Some tools for VoiceCraft. The first tool inspects the dataset.
python inspect_dataset.py --dataset_name pere/nst-voicecraft
This should give you some examples of tokenization:
Original text: Mytene om tusser og troll levde i beste velgående til langt inn i forrige århundre <PERIOD>
Tokenized text: ['m', 'yː', 't', 'ɛ', 'n', 'a', '_', 'uː', 'm', '_', 't', 'ʉ', 's', 's', 'ə', 'r', '_', 'uː', 'ɡ', '_', 't', 'r', 'ɔ', 'l', '_', 'l', 'ɛ', 'v', 'd', 'a', '_', 'iː', '_', 'b', 'ə', 's', 't', 'eː', '_', 'v', 'ɛ', 'l', 'ɡ', 'oː', 'a', 'n', 'n', 'a', '_', 't', 'iː', 'l', '_', 'l', 'ɑ', 'ŋ', 't', '_', 'ɪ', 'n', '_', 'iː', '_', 'f', 'ɔ', 'r', 'r', 'iː', 'ɡ', 'a', '_', 'ɔ', 'r', 'h', 'ʉ', 'n', 'n', 'r', 'a', '_', 'p', 'eː', 'r', 'iː', 'uː', 'd']

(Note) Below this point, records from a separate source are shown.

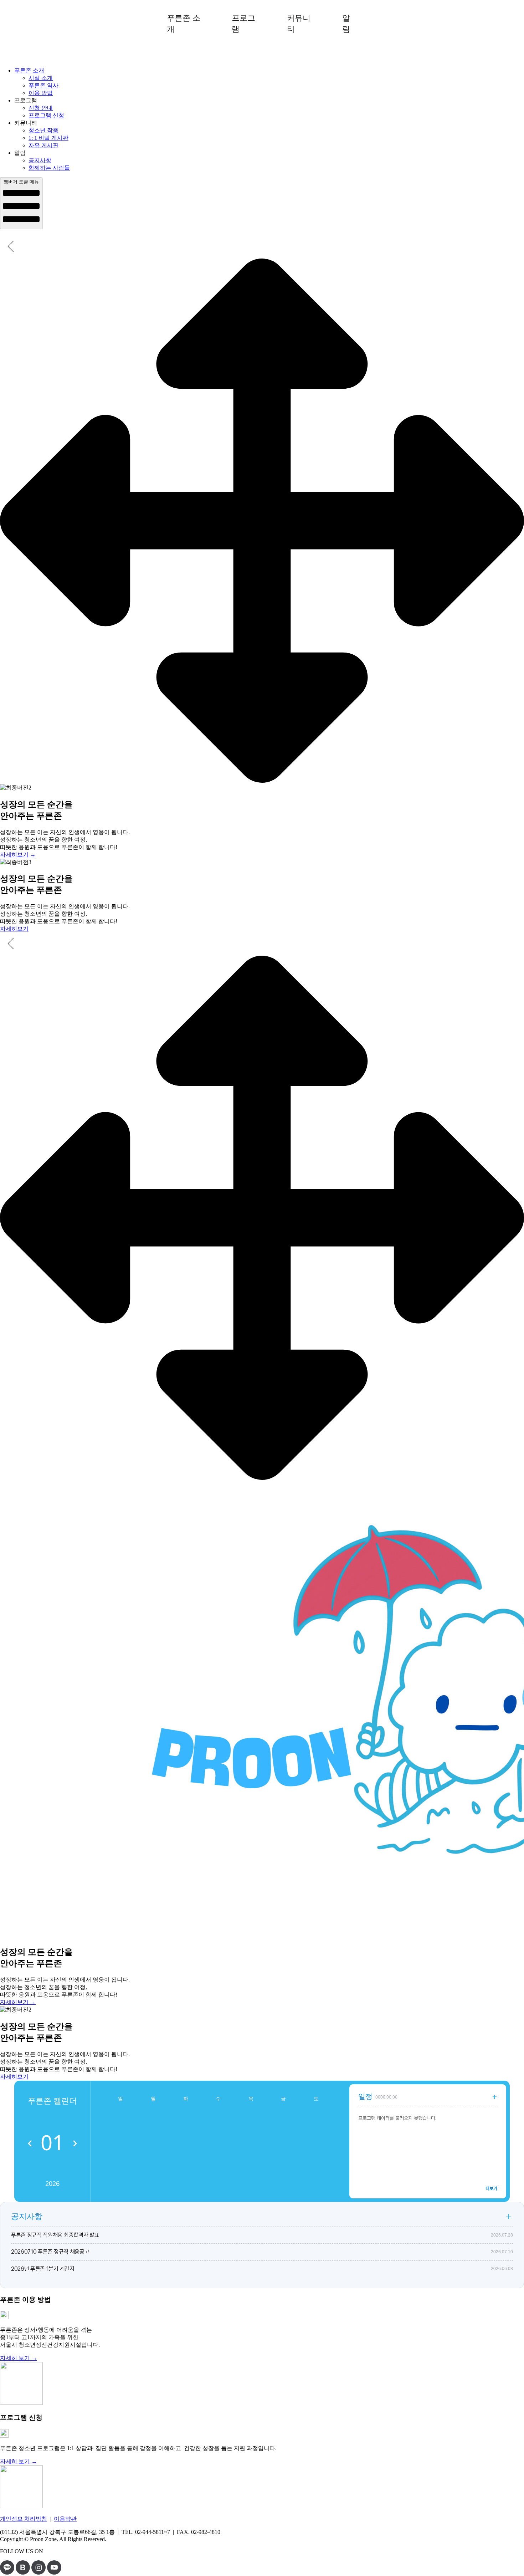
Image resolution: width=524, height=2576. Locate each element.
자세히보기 (14, 929)
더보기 (491, 2188)
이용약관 (65, 2519)
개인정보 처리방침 (23, 2519)
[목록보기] (508, 2216)
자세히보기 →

It should also give you a status like this:
Total number of rows in the dataset: 227,240
Total word count in the dataset: 2,191,506
Total token count in the dataset: 12,400,734
Average words per row: 9.64
Average tokens per row: 54.57